My family responded to my declaration about the same as they heeded everything else I said: They changed the subject and pretended not to hear.
So over the next years, in addition to Spanky, we had aquatic frogs, fish, turtles and a snake. We also babysat lots of non-pet pets for other people, including a Komodo dragon, an iguana, a hermit crab that stunk up our house to high heaven (dumbest pet ever), exotic fish and I’m sure there were more, but I’ve blocked it.
And then, when the kids were 10, 5 and 3, we had a summer with a spider. We foster-parented Legs, a tarantula that was my son’s classroom pet. His fourth-grade teacher had a bookshelf full of animals that she would send home with students for the summer. Michael came home one day in the spring and said to me, “I want to bring Legs home for the summer. We have to put our names in for which animal we want to bring home, but we need our parents’ permission first.” He thought he had a pretty good chance because his parents were the only suckers who would allow a giant spider into their homes.

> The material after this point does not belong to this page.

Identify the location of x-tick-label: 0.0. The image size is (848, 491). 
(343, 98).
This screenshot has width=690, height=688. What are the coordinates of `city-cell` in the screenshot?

The hardest part of getting the spider into the house was finding the right moment to ask his dad so that he would say yes. At that point, we had been married less than 15 years, so I was still perfecting the art of judging moods and knowing how to get the desired answer to my questions.
I kept telling Michael to wait. “Trust me, not today.” “Still not right. Patience, patience.” “No, not now.” And then, “OK now. Go ask him right now.” He was in the bathroom getting ready for work.
Michael stood outside the door and gave his rehearsed sales pitch, complete with little known facts about the gentleness of tarantulas, myths debunked, and statistics on escapes.
There was a short pause and then from the other side of the bathroom door he heard: “Okay.”
Oh glory, we were getting a tarantula. Mike’s excitement was tempered by the fact that he didn’t have a chance to use some of his spider FAQs.
Sure enough, no one else in the class got permission to bring Legs home, so he was ours for the summer.
He came with a huge tank or cage or whatever you call those big glass boxes. Inside was a cave, where Legs liked to go to sleep and hang out. We had to buy crickets from the pet store and put them in the tanckage and then we’d watch while he ate them. Sometimes, if Legs wasn’t very hungry, the crickets would stay around long enough for Michael to name them. They became sub-sub-pets, which we had to feed, also. Having a spider was complicated.
Every morning when I went into Michael’s room to wake him up, I’d shine a flashlight into the cave and say, “Good morning, Legs.” He’d be in there just sitting. Or laying. Or standing. Or whatever tarantulas do.
Then, one morning, I walked into Michael’s room to wake him up, shined a flashlight into the cave and said, “AGH!” There were two tarantulas in the cave. They were the exact same size and they looked like twins.
I thought:
a) he had invited a friend over for a sleep-over and somehow snuck him in the tanckage. I looked for signs of a frat party but other than the fact that all the crickets were gone, no signs of shenanigans.
b) he had given birth to an adult-sized baby. I racked my brain for spider facts about reproduction. Do they have sex? Did he have to sneak a woman in? Is he a she?
c) he was operating a cloning cottage industry in the back of the cave where I couldn’t see with the flashlight and soon my son’s room would be swarming with hairy-legged tarantulas that would then take over the world.
I must’ve stood there with the flashlight, mouth gaping open, for a few minutes before Michael came over and said, “Oh, cool. He must’ve shed his skin.”
Or that.
I had to call the Field Museum in Chicago, which we had just the weekend prior visited to see a spider exhibit. I got the spider expert on the phone and he told me how to remove and preserve the spider skin, using salad tongs and astringent.
For a long time – long after we returned Legs to his home at Three Oaks Elementary School – we had Legs’ molted skin in a jar. After some years, the legs started to fall off and it was just a container of spider pieces. It didn’t make the cut on one of our later moves. I think we may have donated it to Goodwill.